3.2.3 Phases 2/3 trial (QUILT-3.032, NCT03022825)
The PK data of the phases 2/3 trial were similar to that of the phases 1b/IIb trial. No systemic ALT-803 was detected by intravesical ALT-803 and BCG administration in patients. Furthermore, the activity of ALT-803 was limited to the bladder and did not cause a systemic reaction (31, 32).
3.3 Toxicology
3.3.1 Phase 1 trial (healthy human volunteers)

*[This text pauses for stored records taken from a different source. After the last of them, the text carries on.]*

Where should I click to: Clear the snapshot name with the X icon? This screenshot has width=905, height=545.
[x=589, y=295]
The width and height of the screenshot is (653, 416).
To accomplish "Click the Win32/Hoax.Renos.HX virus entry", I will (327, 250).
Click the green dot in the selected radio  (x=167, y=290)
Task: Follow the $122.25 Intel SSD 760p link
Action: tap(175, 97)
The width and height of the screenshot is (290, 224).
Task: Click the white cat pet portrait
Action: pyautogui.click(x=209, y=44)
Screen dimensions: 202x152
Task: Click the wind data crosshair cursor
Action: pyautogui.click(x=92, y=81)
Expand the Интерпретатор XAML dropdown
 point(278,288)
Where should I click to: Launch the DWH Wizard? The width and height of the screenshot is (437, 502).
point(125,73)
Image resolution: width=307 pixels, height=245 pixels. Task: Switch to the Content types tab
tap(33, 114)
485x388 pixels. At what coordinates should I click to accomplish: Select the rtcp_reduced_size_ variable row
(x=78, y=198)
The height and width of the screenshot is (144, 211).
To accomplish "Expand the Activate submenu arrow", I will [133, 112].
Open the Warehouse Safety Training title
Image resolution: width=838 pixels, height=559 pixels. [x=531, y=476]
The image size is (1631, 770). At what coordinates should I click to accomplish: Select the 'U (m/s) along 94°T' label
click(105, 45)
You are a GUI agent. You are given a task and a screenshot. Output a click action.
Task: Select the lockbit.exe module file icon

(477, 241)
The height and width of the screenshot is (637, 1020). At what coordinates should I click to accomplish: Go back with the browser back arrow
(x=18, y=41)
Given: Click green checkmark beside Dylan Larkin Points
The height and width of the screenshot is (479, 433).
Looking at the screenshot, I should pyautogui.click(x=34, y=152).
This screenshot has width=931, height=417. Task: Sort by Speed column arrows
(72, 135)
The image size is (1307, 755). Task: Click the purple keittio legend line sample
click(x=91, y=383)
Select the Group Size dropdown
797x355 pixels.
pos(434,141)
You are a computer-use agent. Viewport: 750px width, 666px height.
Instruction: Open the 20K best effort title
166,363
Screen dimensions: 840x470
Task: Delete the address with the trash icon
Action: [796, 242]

There were no serious adverse events (AEs) or grade ≥3 AEs reported after the administration of S.C. ALT-803 in 20 healthy human volunteers (11 male and nine female). The common side effects included injection site reactions (redness, hardness, pain, and itching), chills, fever, fatigue, hypoalbuminemia, abdominal pain, and headache. All the treatment-related side effects were resolved with supportive care. The degree of severity and frequency of AEs by S.C. ALT-903 was far less than that by I.V. administration in the clinical trial (NCT01885897), suggesting that S.C. administration may be more advantageous than I.V. administration (28).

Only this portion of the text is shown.